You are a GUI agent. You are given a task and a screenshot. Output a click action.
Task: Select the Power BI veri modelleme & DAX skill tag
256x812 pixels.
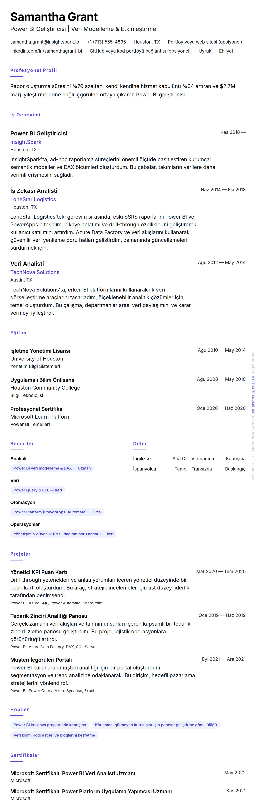[52, 468]
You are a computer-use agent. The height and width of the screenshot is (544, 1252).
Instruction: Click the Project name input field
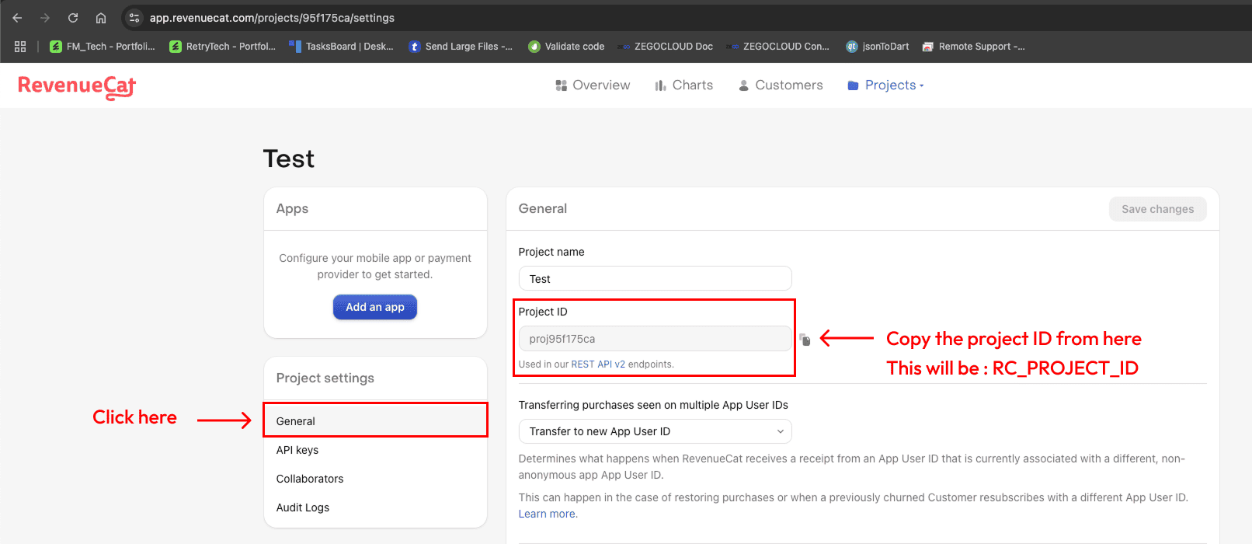[x=655, y=279]
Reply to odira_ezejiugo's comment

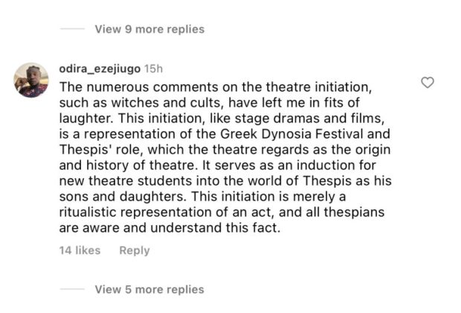[x=135, y=250]
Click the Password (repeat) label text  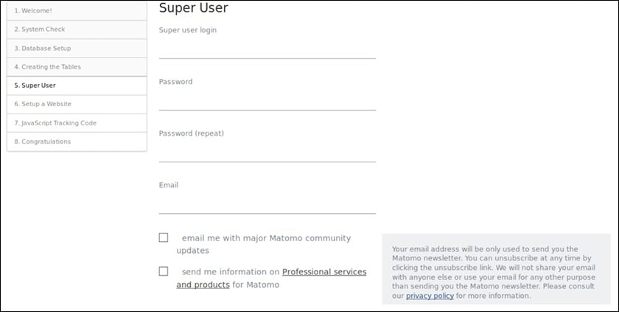click(x=191, y=134)

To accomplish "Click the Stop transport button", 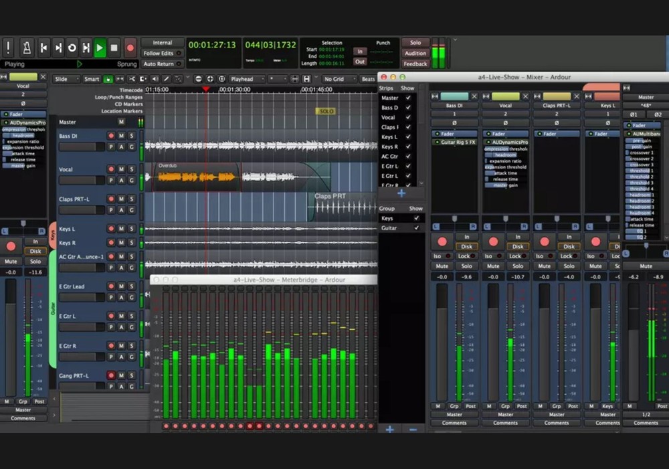I will (114, 48).
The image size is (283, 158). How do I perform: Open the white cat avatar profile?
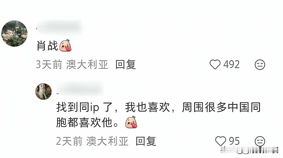click(x=43, y=92)
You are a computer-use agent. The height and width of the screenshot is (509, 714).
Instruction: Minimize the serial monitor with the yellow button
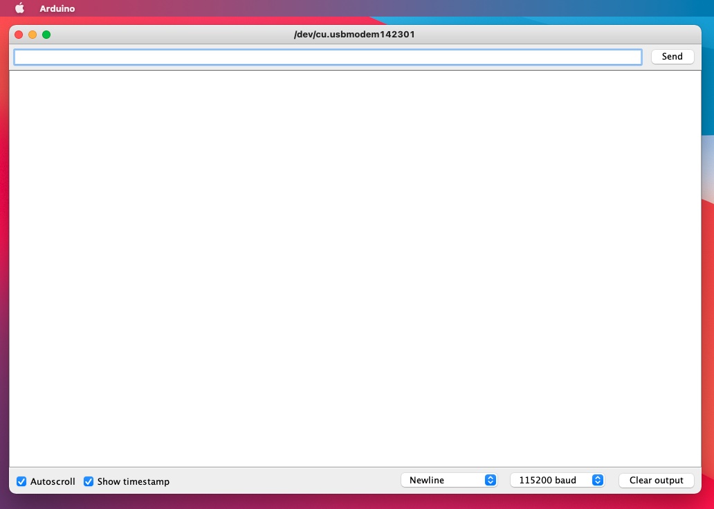(x=33, y=35)
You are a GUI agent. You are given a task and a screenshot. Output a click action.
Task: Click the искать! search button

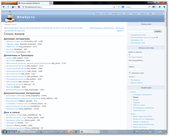(158, 31)
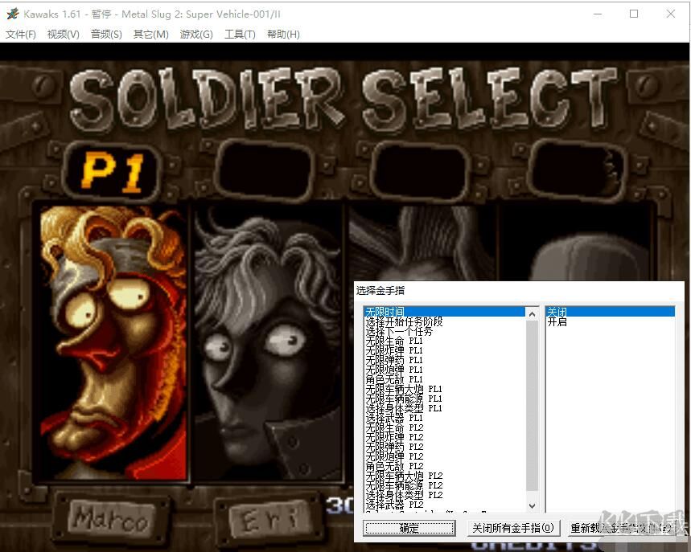
Task: Select the 关闭 option in value list
Action: click(x=557, y=312)
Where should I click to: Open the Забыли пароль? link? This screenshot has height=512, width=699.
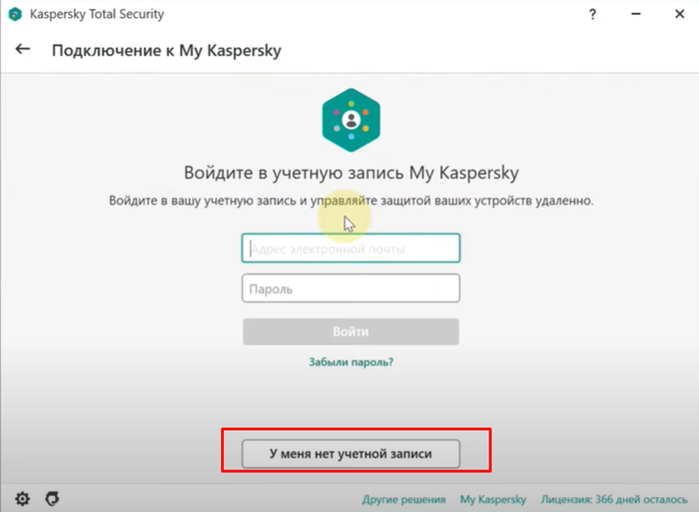[351, 362]
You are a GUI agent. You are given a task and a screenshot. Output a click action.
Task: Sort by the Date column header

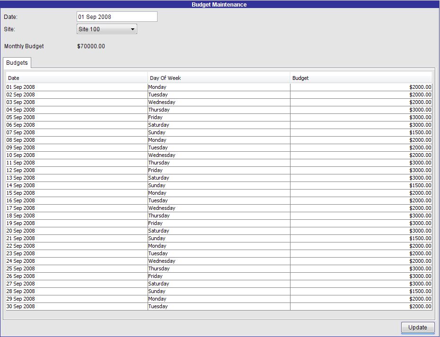pos(76,78)
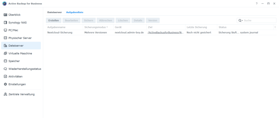Open column options menu at table right
279x118 pixels.
[275, 27]
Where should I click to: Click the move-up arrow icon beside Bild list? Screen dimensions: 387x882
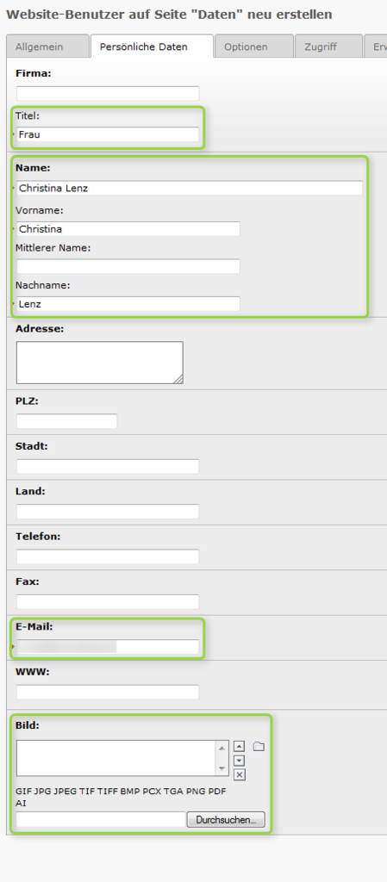tap(239, 747)
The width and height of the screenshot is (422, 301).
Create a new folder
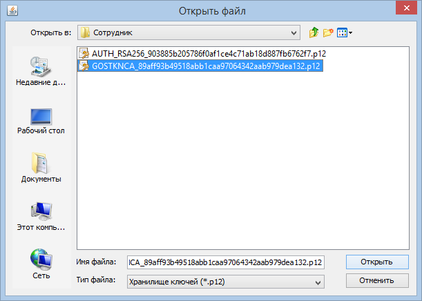328,32
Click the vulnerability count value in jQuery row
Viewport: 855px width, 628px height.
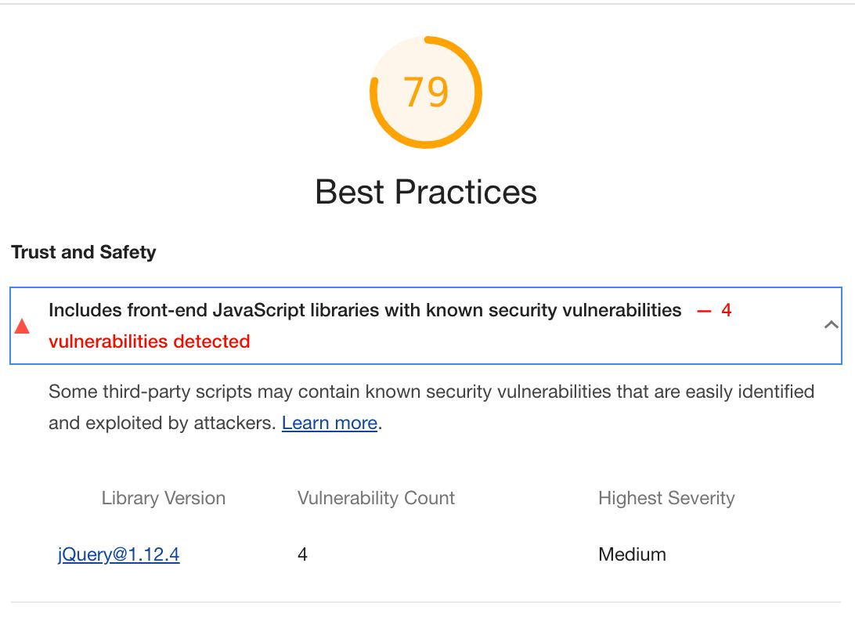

WHAT YOU HAVE TO DO
What lines of the listing above hold "computer"? Copy all of them.

WRITTEN RESPONSE
You are a computer-use agent. The height and width of the screenshot is (544, 1252).
You are a computer-use agent. The height and width of the screenshot is (509, 714).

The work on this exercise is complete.